TERMINOLOGI HUKUM ADAT DARI BERBAGAI ASPEK

 

Pada asasnya, terminologi hukum adat berasal dari kata adatrecht dipergunakan Snouck Hurgronye dan dipakai sebagai terminologi teknis yuridis oleh van Vollenhoven. Kemudian, terminologi hukum adat Zaman Hindia Belanda diatur ketentuan Pasal 11 Algemene Bepalingen van Wetgeving voor Indonesia (AB) dengan terminologi godsdientige wetten, volksinstelingen engebruiken, ketentuan Pasal 75 ayat 3 Reglement op het Beleid der Regeling van Nederlands Indie (RR) dengan terminologi Instellingen engebruiken des volks, berikutnya menurut ketentuan Pasal 128 Wet op de Staatsinrichtingvan Nederlandsch Indie atau Indische Saatsregeling (IS) dipergunakan terminologi godsdientige wetten en oude herkomsten dan berdasarkan ketentuan Stb. 1929 Nomor 221 jo Nomor 487 terakhir dipergunakan terminologi adatrecht.

Dikaji dari perspektif peraturan perundang-undangan Indonesia saat ini (ius constitutum) terminologi hukum adat dikenal dengan istilah, “hukum yang hidup dalam masyarakat”, “living law”, “nilai-nilai hukum dan rasa keadilan yang hidup dalam masyarakat”, “hukum tidak tertulis”, “hukum kebiasaan”, “hukum Indonesia asli”, dan lain sebagainya.

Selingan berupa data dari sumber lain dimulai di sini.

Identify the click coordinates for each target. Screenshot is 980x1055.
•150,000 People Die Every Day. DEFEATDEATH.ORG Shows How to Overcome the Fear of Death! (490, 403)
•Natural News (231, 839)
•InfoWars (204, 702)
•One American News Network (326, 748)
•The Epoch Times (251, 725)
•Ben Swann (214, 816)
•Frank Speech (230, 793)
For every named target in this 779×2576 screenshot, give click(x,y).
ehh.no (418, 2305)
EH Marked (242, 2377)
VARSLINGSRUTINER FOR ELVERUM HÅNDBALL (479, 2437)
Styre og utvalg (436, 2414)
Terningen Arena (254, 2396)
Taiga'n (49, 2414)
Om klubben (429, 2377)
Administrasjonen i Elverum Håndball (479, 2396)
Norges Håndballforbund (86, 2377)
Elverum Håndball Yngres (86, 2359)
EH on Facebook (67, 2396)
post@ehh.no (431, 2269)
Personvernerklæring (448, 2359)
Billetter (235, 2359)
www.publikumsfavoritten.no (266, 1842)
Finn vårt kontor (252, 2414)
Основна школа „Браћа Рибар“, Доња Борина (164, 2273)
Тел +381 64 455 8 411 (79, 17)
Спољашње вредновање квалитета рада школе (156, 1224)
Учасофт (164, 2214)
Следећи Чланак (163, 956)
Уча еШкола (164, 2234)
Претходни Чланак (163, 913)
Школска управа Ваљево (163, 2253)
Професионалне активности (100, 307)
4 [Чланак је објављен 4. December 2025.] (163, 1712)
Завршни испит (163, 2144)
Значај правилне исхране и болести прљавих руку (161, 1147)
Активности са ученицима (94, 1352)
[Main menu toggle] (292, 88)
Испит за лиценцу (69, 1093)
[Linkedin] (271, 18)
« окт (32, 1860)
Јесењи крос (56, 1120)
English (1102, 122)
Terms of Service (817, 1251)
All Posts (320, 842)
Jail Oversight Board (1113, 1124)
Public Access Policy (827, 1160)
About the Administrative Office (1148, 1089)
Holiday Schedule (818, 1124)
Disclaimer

Selain itu, terminologi hukum adat beserta masyarakat adatnya mempunyai korelasi erat, integral dan bahkan tak terpisahkan yang lazim diungkapkan dalam bentuk petatah petatih. Sebagai contoh, misalnya dalam masyarakat Aceh4 dikenal dengan ungkapan “matee anek mepat jerat matee adat phat tamita” yang diartikan kalau anak mati masih dapat dilihat pusaranya, akan tetapi kalau adat dihilangkan/mati, maka akan sulit dicari. Ungkapan lainnya, berupa “murip i kanung edet, mate i kanung bumi” yang berarti bahwa keharusan mengikuti aturan adat sama dengan keharusan ketika mati harus masuk ke perut bumi.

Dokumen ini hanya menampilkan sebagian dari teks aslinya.